AP English students head to the south sea;
Class to attend live performance at Proctor's Theatre
April 12, 2010—Tom Reiter’s AP English Language and
Composition class will voyage to the south sea as they watch Rogers and
Hammerstein’s classic tale South Pacific live at Proctor’s Theatre on April 15.
“Thanks to a grant from the theatre, the entire trip will cost next to nothing,”
said Reiter, whose class recently finished a unit on changes in the treatment of
war in literature and film over the past 150 years.
“Now we can take the unit one step further,” said Reiter. “We’ll watch how
Broadway took the war in the Pacific to depict how war and prejudice affect
love. That theme is as universal today as it was when South Pacific was penned.”
He added that being able to bring students to a live musical at the caliber of
South Pacific for practically free is an added bonus.
The musical applies to the texts they’ve been studying in class. Students read
three novels starting with Stephen Crane’s realistic depiction of the Civil War
in The Red Badge of Courage and ending with Tim O’Brien’s The Things They
Carried, an award- winning novel about Vietnam War.
Students also selected a novel involving war and literature to read outside of
class.

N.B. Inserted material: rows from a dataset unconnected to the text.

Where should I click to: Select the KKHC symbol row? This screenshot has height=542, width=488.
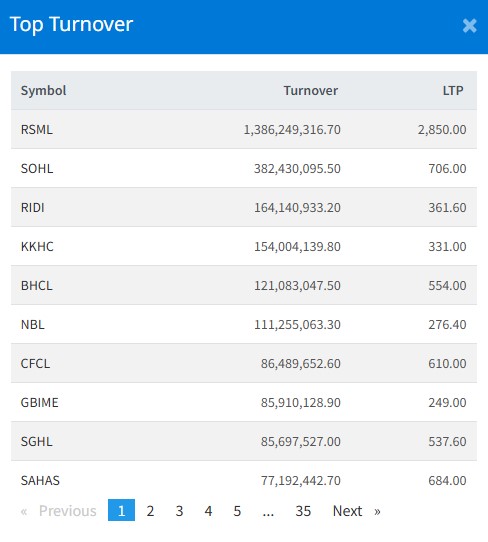(x=244, y=247)
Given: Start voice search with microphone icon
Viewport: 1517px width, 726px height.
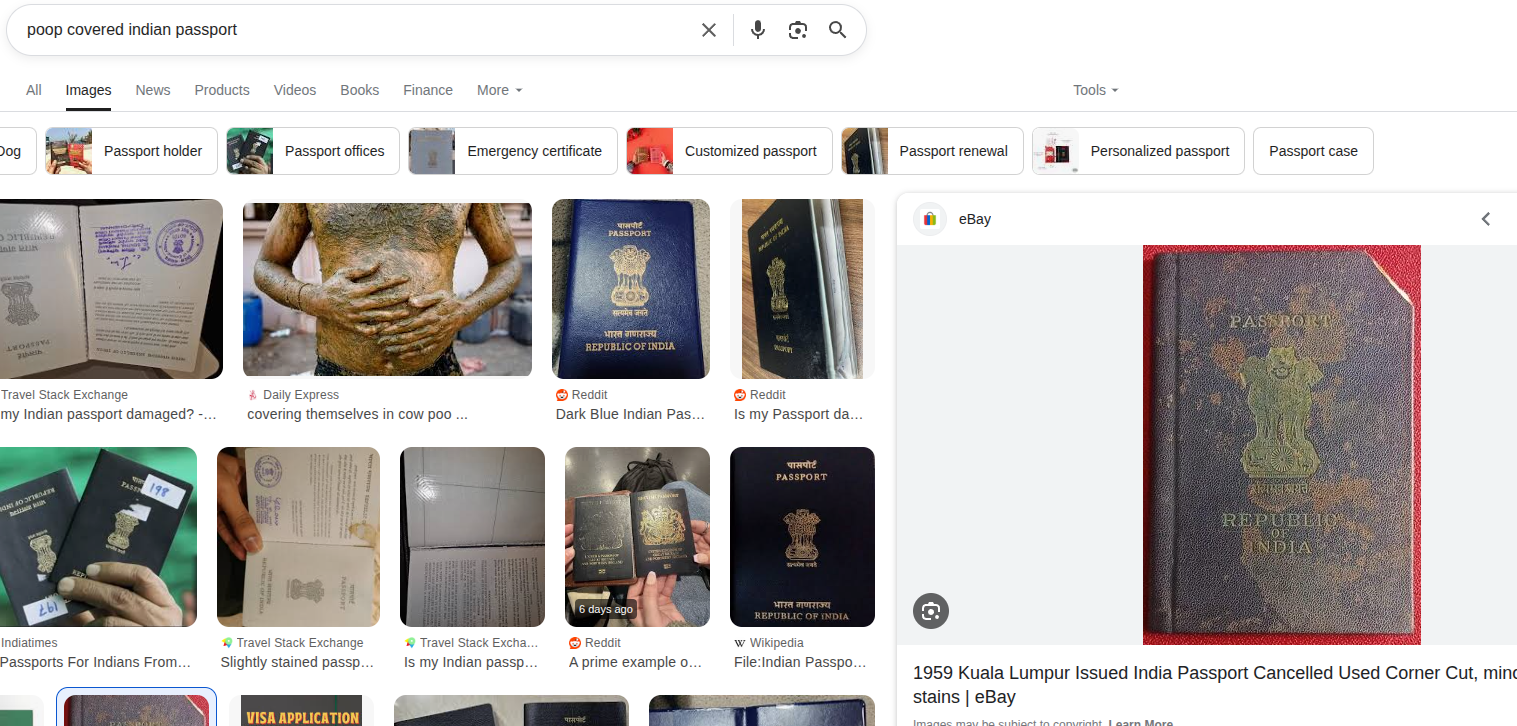Looking at the screenshot, I should click(x=758, y=30).
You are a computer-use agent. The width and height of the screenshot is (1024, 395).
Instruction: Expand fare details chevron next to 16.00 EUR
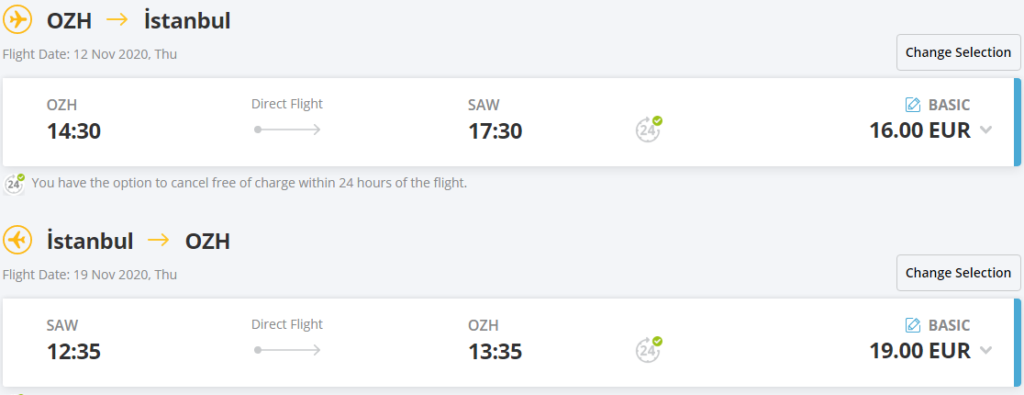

Choices ranged from classics, such as Hemingway’s A Farewell to Arms and
Margaret Mitchell’s Gone with the Wind, to Joseph Heller’s satire Catch 22 and
Herman Wouk’s epic novel The Winds of War.
Finally, the class also looked at Hollywood’s treatment of war—watching the
first 10 minutes of John Wayne’s The Sands of Iwo Jima, a patriotic unrealistic
war film and Oliver Stone’s haunting academy award-winning film Platoon.
After the musical, students may be able to “wash that man right out of their
hair,” but hopefully the wonderful Rogers and Hammertsein tunes will remain with
them forever.
In addition to attendance at this event, the grant from Proctor’s Theatre has
afforded Duanesburg students in kindergarten through twelfth-grade the
opportunity to attend other live performances, educational programs and films at
the theatre throughout the 2009-10 school year.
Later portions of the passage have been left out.